Genomic Insights into the Atopic Eczema-Associated Skin Commensal Yeast Malassezia sympodialis

Malassezia commensal yeasts are associated with a number of skin disorders, such as atopic eczema/dermatitis and dandruff, and they also can cause systemic infections. Here we describe the 7.67-Mbp genome of Malassezia sympodialis, a species associated with atopic eczema, and contrast its genome repertoire with that of Malassezia globosa, associated with dandruff, as well as those of other closely related fungi. Ninety percent of the predicted M. sympodialis protein coding genes were experimentally verified by mass spectrometry at the protein level. We identified a relatively limited number of genes related to lipid biosynthesis, and both species lack the fatty acid synthase gene, in line with the known requirement of these yeasts to assimilate lipids from the host. Malassezia species do not appear to have many cell wall-localized glycosylphosphatidylinositol (GPI) proteins and lack other cell wall proteins previously identified in other fungi. This is surprising given that in other fungi these proteins have been shown to mediate interactions (e.g., adhesion and biofilm formation) with the host. The genome revealed a complex evolutionary history for an allergen of unknown function, Mala s 7, shown to be encoded by a member of an amplified gene family of secreted proteins. Based on genetic and biochemical studies with the basidiomycete human fungal pathogen Cryptococcus neoformans, we characterized the allergen Mala s 6 as the cytoplasmic cyclophilin A. We further present evidence that M. sympodialis may have the capacity to undergo sexual reproduction and present a model for a pseudobipolar mating system that allows limited recombination between two linked MAT loci.

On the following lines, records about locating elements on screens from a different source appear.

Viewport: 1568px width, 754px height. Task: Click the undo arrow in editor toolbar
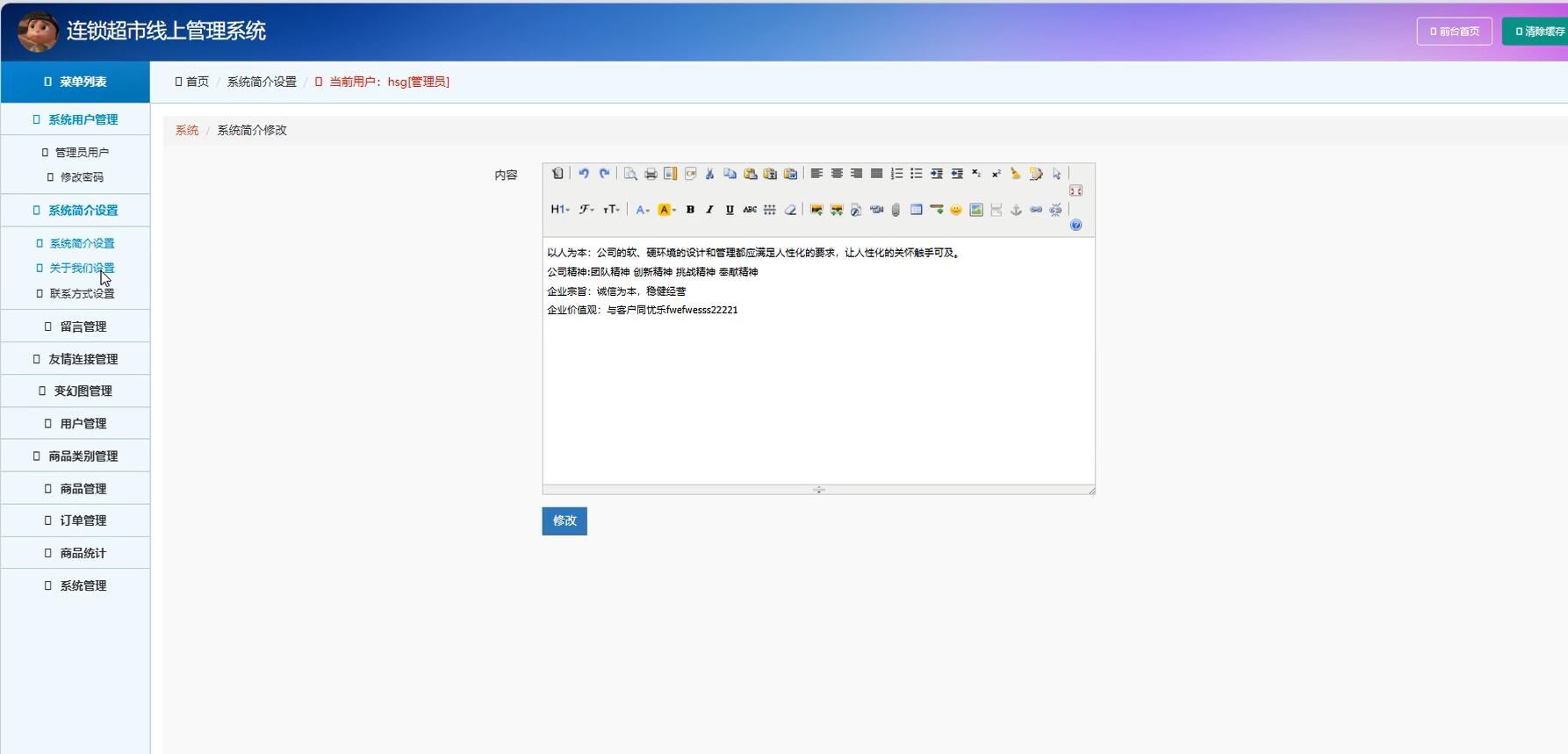(584, 174)
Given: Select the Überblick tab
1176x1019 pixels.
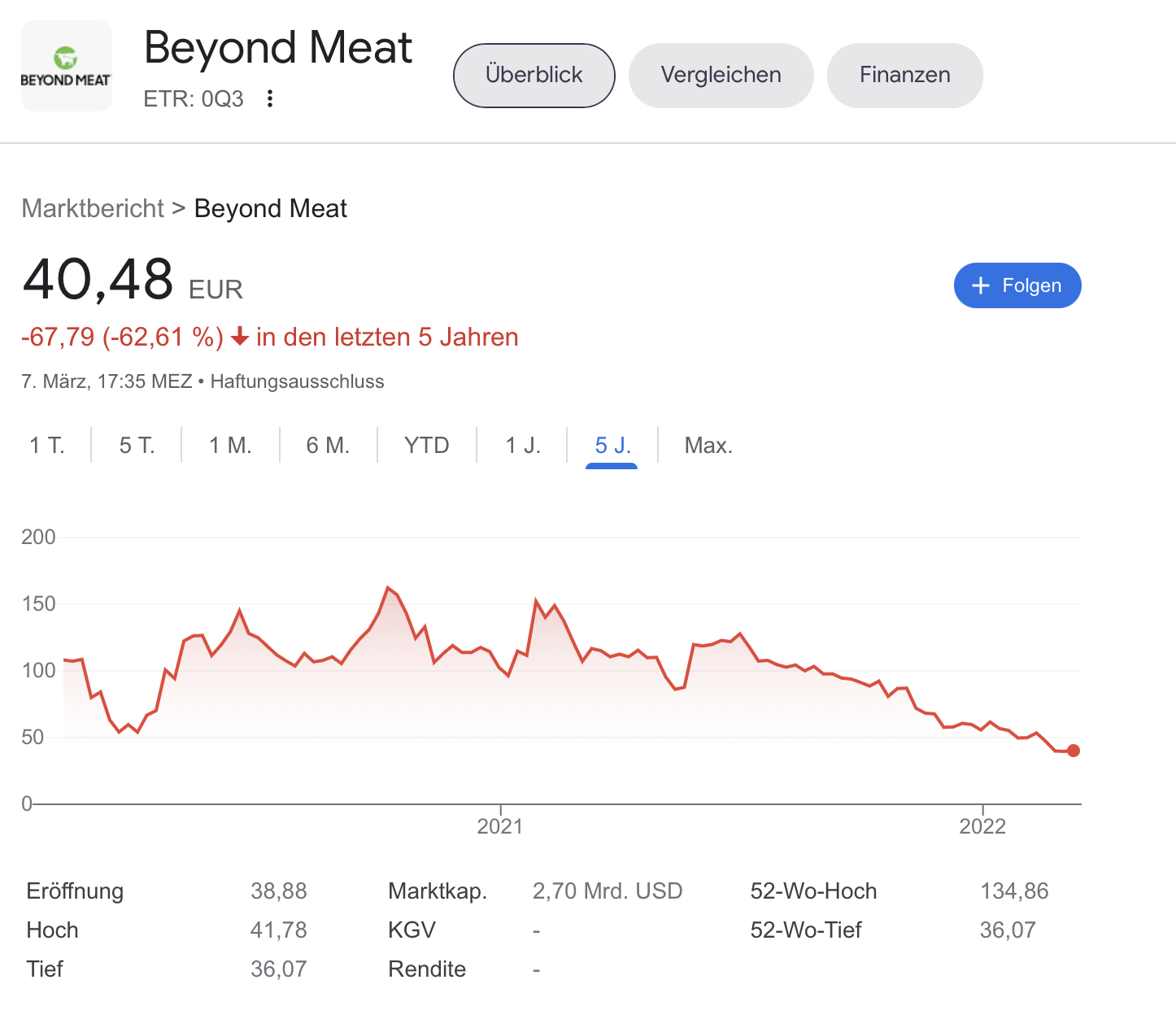Looking at the screenshot, I should pyautogui.click(x=534, y=75).
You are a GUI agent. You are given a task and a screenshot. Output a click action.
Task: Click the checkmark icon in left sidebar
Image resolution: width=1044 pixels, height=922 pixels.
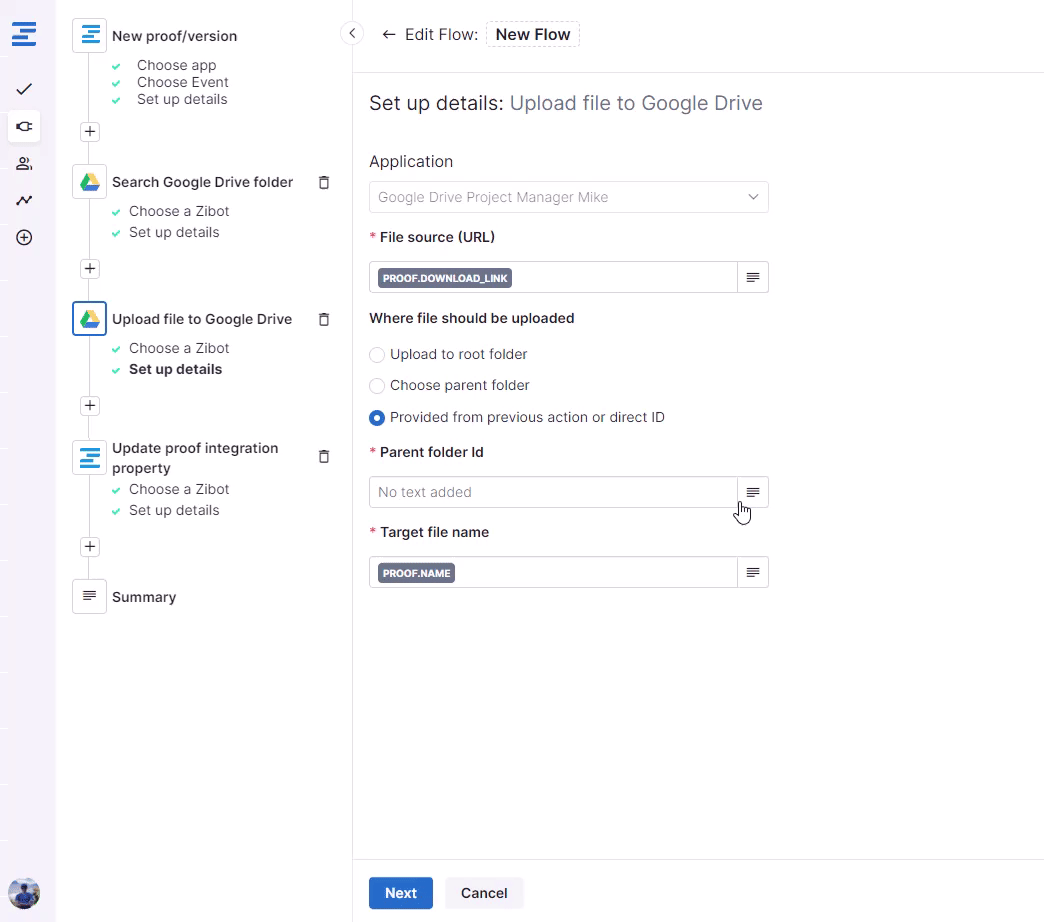(24, 89)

Malassezia commensal yeasts are associated with a number of skin disorders. The previously published genome of M. globosa provided some of the first insights into Malassezia biology and its involvement in dandruff. Here, we present the genome of M. sympodialis, frequently isolated from patients with atopic eczema and healthy individuals. We combined comparative genomics with sequencing and functional characterization of specific genes in a population of clinical isolates and in closely related model systems. Our analyses provide insights into the evolution of allergens related to atopic eczema and the evolutionary trajectory of the machinery for sexual reproduction and meiosis. We hypothesize that M. sympodialis may undergo sexual reproduction, which has important implications for the understanding of the life cycle and virulence potential of this medically important yeast. Our findings provide a foundation for the development of genetic and genomic tools to elucidate host-microbe interactions that occur on the skin and to identify potential therapeutic targets.